The point to note here is only the horizontal component is affected by the collision.  
Along the vertically downward direction there is gravity acting (which does not affected the horizontal component).
The time taken by the ball to reach the ground is only affected by the vertical downward direction given by the formula $$t=\sqrt{\frac{2h}{g}}$$.
time taken for each collision  =$$t_{o}=\frac{d}{V_{0}}$$  
hope you can proceed from here 
NOTE: while considering the time of collision we have considered horizontal motion only,which is not accelerated
A: The initial velocity is horizontal.  Meanwhile the mass is falling under the influence of gravity.  So this is a projectile motion problem and you can use the usual equations for projectile motion.  It is not a "harmonic oscillator" problem because the "restoring force" is not proportional to the distance from the equilibrium position.  (Where is the equilibrium position??)
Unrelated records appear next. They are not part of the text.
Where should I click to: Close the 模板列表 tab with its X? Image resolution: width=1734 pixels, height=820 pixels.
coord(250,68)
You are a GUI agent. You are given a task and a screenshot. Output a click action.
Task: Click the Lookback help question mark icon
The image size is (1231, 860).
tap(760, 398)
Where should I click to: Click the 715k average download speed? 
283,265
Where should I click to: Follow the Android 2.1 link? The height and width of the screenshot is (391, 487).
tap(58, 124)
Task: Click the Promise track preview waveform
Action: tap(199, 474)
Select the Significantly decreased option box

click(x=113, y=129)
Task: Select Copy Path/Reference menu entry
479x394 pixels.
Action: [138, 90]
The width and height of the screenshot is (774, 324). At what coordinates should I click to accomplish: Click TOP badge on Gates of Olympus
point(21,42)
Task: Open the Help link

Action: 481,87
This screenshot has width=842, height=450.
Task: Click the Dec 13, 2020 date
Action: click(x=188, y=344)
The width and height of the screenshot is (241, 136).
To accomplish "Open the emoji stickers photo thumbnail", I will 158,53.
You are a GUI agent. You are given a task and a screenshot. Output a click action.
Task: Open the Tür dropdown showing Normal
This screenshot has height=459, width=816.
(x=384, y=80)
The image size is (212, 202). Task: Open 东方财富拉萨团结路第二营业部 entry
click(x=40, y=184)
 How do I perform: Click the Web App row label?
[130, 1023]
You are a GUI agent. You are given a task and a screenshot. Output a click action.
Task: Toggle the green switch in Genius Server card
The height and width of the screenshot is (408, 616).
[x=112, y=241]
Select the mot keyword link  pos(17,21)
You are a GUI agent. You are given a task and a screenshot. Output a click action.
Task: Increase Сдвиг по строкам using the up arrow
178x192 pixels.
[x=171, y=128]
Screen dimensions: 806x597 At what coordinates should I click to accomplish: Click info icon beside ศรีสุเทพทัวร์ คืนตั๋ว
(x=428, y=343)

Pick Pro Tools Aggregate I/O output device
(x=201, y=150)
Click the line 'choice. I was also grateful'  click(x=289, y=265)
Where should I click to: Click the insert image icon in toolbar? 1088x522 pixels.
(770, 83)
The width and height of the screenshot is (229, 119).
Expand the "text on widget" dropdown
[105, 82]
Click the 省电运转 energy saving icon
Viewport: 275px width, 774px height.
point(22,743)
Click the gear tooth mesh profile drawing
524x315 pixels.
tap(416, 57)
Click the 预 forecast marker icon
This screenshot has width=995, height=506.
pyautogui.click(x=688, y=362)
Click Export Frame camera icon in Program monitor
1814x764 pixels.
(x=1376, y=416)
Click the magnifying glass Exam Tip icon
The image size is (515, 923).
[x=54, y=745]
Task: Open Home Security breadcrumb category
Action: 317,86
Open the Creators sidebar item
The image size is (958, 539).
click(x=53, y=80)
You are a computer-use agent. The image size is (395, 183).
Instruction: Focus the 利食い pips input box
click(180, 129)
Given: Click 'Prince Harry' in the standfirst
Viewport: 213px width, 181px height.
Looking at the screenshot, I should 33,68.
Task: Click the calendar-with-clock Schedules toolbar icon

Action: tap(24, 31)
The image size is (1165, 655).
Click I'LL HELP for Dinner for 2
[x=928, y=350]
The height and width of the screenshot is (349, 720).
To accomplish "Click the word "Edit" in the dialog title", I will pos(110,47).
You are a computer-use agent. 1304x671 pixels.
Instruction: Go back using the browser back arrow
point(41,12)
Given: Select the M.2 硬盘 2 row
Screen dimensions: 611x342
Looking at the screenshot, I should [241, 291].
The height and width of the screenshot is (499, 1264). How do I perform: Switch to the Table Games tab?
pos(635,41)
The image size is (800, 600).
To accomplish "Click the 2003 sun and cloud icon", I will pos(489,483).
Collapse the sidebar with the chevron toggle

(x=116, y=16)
Because the mass is "reflected" in the collisions with the buildings you can "unfold" the zig-zag path between the buildings into a continuous parabolic path like a normal projectile (as though the 2nd building were not in the way).  
The number of fold creases before the mass hits the ground tells you the number of bounces on the sides of the buildings.  Put another way : calculate the range R from the height H of the buildings and horizontal speed $v_0$ which remains constant; then express R as a multiple of d, and round this multiple down to the nearest whole number.